Bandelow prophezeite, die neu gewonnene Freiheit werde viele Menschen eher verunsichern und vielleicht sogar wieder in größere Angst versetzen. Manch einer habe es genossen, "von einer Übermutti oder einem Übervati behütet" zu werden. "Die Menschen wollen eine klare Aussage wie 'Alle bleiben zu Hause' oder 'Alles ist geschlossen'", sagte der Psychiater und Psychotherapeut. "Jetzt gibt die Politik die Verantwortung wieder an die Bürger zurück und jeder muss wieder auf sich selbst aufpassen." Die meisten würden deshalb lieber weiterhin Vorsicht walten lassen.

Die neue Angst werde aber nicht erneut in Panik umschlagen wie zu Beginn der Pandemie, als sie zu unvernünftigen Verhaltensweisen wie dem Hamstern von Toilettenpapier geführt habe, sagte Bandelow.
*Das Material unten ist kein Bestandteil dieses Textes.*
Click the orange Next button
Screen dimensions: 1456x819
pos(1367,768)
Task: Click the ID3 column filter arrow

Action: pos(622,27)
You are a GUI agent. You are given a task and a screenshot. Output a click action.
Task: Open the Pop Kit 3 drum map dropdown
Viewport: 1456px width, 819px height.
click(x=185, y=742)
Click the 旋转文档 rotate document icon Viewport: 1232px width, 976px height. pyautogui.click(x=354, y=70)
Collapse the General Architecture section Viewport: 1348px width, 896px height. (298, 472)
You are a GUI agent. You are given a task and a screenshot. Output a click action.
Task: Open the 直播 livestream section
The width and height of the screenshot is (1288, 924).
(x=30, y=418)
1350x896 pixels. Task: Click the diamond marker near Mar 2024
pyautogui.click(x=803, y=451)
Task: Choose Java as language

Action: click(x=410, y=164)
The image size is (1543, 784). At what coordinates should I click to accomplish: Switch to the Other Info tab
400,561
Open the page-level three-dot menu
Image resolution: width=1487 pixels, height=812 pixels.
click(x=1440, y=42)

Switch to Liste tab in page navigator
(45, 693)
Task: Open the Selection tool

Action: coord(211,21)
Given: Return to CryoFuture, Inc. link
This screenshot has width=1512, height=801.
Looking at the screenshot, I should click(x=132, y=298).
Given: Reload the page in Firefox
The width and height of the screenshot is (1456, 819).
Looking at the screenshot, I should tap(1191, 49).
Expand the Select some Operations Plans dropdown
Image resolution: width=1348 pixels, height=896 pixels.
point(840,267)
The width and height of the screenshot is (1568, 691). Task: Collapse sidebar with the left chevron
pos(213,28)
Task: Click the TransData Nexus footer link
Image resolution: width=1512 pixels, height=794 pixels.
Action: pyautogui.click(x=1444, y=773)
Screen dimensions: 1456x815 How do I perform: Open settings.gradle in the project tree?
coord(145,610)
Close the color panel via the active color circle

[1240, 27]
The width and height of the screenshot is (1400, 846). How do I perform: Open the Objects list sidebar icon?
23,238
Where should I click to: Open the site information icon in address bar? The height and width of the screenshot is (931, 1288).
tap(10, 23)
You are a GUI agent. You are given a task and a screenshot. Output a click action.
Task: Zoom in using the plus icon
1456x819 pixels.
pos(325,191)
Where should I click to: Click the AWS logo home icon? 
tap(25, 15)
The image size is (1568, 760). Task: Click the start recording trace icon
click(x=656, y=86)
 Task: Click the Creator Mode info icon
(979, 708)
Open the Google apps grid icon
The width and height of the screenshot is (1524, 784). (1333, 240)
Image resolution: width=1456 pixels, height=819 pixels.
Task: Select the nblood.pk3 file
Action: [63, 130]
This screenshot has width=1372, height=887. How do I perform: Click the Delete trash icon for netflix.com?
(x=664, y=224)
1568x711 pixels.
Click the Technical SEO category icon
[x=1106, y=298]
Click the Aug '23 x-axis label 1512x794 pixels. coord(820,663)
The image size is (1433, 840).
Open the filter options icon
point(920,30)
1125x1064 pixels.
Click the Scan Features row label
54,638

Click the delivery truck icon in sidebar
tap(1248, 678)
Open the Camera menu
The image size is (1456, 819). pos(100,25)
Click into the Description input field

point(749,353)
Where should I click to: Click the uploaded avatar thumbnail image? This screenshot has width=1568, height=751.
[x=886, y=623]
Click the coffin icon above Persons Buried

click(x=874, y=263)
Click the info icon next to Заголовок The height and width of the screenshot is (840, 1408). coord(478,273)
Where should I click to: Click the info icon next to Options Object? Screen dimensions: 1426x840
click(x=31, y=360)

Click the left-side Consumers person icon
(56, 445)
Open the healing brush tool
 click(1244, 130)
Nach etwa vier Wochen mache sich in jeder Krise eine realistische Risikoeinschätzung in der Bevölkerung breit. Aktuell könne man von 22.000 bestätigten Corona-Infizierten ausgehen, und wenn die errechnete Dunkelziffer stimme, wären das nicht mehr als 220.000 Menschen, die ansteckend sind. "Da ist die Gefahr doch relativ gering, dass ich mich mit Corona infiziere, wenn ich auf der Straße in einen anderen Menschen hineinlaufe."

Die von vielen befürchtete Zunahme von Depressionen, Angststörungen oder posttraumatischen Belastungsstörungen durch die Abstandsgebote in der Corona-Krise sei nicht eingetroffen, betonte der Ehrenvorsitzende der Deutschen Gesellschaft für Angstforschung. "Die große Vereinsamung kam nicht auf." Die Menschen hätten im Gegenteil sogar mehr Zeit für Gespräche und gemeinsame Spaziergänge gefunden - wenn auch mit zwei Metern Abstand. Selbst in Altenheimen hätten die Angehörigen es trotz Besuchsverboten geschafft, zur Oma Kontakt zu halten - am Gartenzaun, per Telefon oder Tablet.